[[ Records for this task, beginning ]]

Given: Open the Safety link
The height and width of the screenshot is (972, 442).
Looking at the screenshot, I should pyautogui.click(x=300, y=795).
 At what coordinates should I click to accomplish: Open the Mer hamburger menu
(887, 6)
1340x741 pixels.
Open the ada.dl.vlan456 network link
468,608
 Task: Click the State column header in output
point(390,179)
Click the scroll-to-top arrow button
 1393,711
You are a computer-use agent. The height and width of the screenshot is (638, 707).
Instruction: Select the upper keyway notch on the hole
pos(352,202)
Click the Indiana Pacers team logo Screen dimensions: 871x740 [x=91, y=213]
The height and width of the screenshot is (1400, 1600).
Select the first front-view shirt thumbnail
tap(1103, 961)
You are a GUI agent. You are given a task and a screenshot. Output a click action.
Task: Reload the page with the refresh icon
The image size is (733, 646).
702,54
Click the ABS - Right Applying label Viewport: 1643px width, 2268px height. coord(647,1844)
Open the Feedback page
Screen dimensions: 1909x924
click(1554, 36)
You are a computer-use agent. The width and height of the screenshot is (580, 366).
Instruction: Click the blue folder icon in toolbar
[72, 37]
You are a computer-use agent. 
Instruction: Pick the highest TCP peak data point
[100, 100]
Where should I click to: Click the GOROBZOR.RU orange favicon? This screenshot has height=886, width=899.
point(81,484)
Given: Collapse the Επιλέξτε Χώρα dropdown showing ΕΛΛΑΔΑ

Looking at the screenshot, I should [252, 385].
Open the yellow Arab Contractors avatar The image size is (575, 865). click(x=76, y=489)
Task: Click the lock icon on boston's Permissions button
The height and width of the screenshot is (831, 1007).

[[ Records for this task, end ]]

What goes in the answer is the run of lines from the one holding "Screen dimensions: 1909x924" to the end of the entries, reproduced exactly and with nothing else.

**Exercise output**
Screen dimensions: 1909x924
click(1554, 36)
You are a computer-use agent. The width and height of the screenshot is (580, 366).
Instruction: Click the blue folder icon in toolbar
[72, 37]
You are a computer-use agent. 
Instruction: Pick the highest TCP peak data point
[100, 100]
Where should I click to: Click the GOROBZOR.RU orange favicon? This screenshot has height=886, width=899.
point(81,484)
Given: Collapse the Επιλέξτε Χώρα dropdown showing ΕΛΛΑΔΑ

Looking at the screenshot, I should [252, 385].
Open the yellow Arab Contractors avatar The image size is (575, 865). click(x=76, y=489)
Task: Click the lock icon on boston's Permissions button
The height and width of the screenshot is (831, 1007).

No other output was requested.